Nous avons entendu toutes ces familles nous décrire la dégradation progressive et inexorable de leurs enfants, la dépendance qui s'aggrave de jour en jour jusqu'à la déchéance finale : corps inerte, perte de la parole, alimentation impossible, respiration problématique.

Les six familles entendues ce 26 mars et toutes celles qui l'ont été les deux jours suivants nous ont parlé de l'abandon matériel et moral dans lequel elles ont été laissées après l'annonce de la maladie.

Comment prendre en charge un malade si lourdement handicapé, à qui s'adresser, comment se procurer le matériel indispensable face à des besoins urgents qui s'aggravent et se multiplient si vite ?
L'attribution d'un fauteuil roulant sera rattrapée par la nécessité d'un lit médicalisé et d'autres matériels devenus définitivement inutiles avant même l'accord de l'assurance maladie.

A la fin de leurs récits, alors que les avocats eux-mêmes s'essuient les yeux (jusque dans les rangs de la défense), les parents, les proches portent une lourde accusation sur le Professeur JOB, essentiellement sur son comportement de praticien, distant, cassant, certains même diront "méprisant".

C'est lui qui peut annoncer à une famille en quelques mots expéditifs :

"Oui, c'est la maladie de Creutzfeldt Jacob, il n'y a pas de traitement, votre enfant va mourir."
En ajoutant : "Qu'attendez vous de moi ?"
et à cette quête des parents "guérir"
cette réponse : "je vais me renseigner".

La famille quittera le service sans une parole de réconfort, sans information sur les aides qui seront nécessaires, sur les moyens de faire face à ces mois de calvaire qui les mèneront à la mort de leur enfant.

C'est à l'une de ces familles attendant du Professeur JOB un mot de pardon que celui-ci murmure : "je demande pardon à Monsieur G." ajoutant encore plus en sourdine "on ne va pas me le demander chaque fois" (il y a aujourd'hui 111 victimes décédées).

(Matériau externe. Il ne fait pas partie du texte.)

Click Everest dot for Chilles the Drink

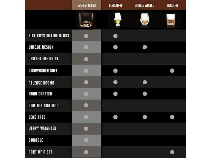[86, 59]
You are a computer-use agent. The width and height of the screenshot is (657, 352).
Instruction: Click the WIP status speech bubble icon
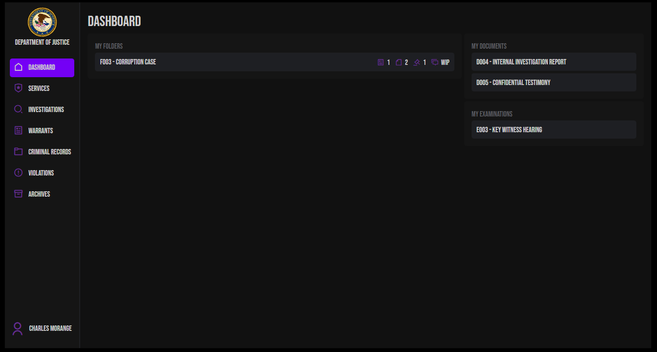click(435, 62)
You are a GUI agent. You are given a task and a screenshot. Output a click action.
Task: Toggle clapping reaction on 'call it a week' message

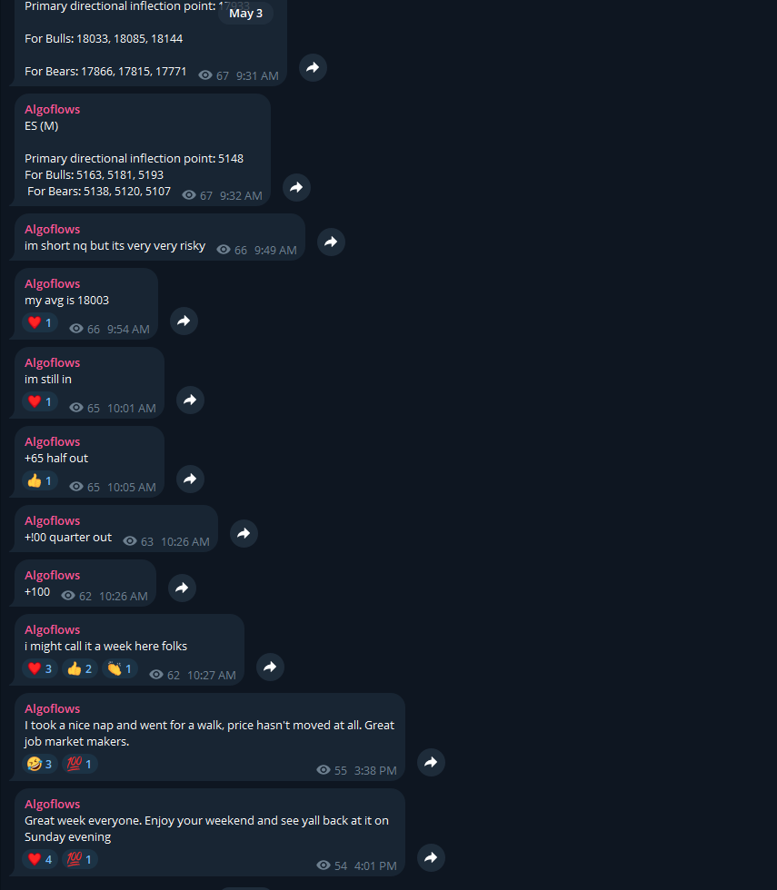(120, 668)
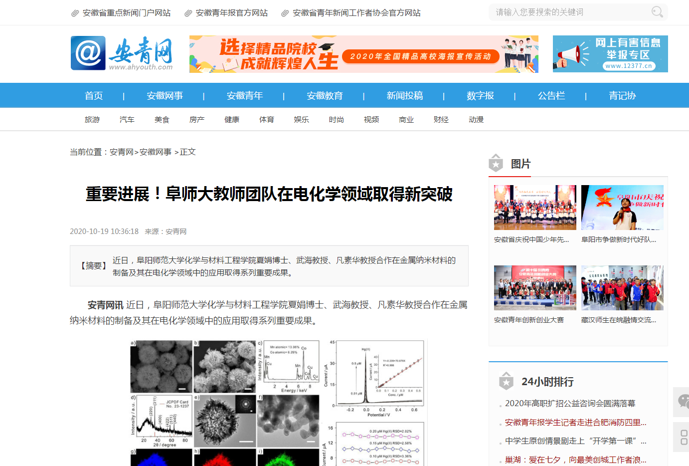Open the 安徽网事 navigation menu

[165, 96]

En ce premier jour d'audition des familles, la Presse avait réinvesti le Palais, interrogé ceux et celles qui venaient de bouleverser la salle.

Or, quelle information nous a-t-elle livrée, pour rendre compte de cette audience, et ce de manière quasi unanime - avec mention spéciale aux journaux télévisés ?

La "DEMANDE DE PARDON INÉDITE AU PROCÈS DE L'HORMONE DE CROISSANCE"
"LA DEMANDE DE PARDON (du Professeur JOB,ndr) AUX FAMILLES DES VICTIMES"

Ce pardon murmuré, arraché au Professeur JOB, adressé à une seule personne devient sous la plume des journalistes, dans l'œil des caméras une première unique : un acte de contrition profond, sincère, immense, élevant le Professeur JOB au rang des martyrs repentants.

Mais écoutez bien le Professeur JOB dans ses déclaration du 26 mars à France 3 (JT de 23h) :
"Quant au mot pardon,
j'ai dit pardon aux familles comme on me l'a demandé".

Les grands titres des journaux, les commentaires émus des journalistes :
"Des larmes après les déclarations du Professeur JOB. Voilà des semaines que les familles attendaient cela : la demande de pardon".
 Le Professeur JOB lui-même le dénie, il n'a fait à contre cÅ“ur que ce qu'on lui demandait.

Alors braquez vos projecteurs sur ce qui se joue dans ce procès : la recherche d'une vérité judiciaire face à des familles endeuillées auxquelles l'audience du 26 mars était réservée.

Les ignorer, les exclure de vos comptes-rendus, c'est les mépriser.

Faire du Professeur JOB une vedette et lui prêter des sentiments de compassion qu'il n'a jamais manifesté,

c'est désinfomer le public et surtout blesser encore plus les familles,

se rendre coupable d'une tromperie aggravée.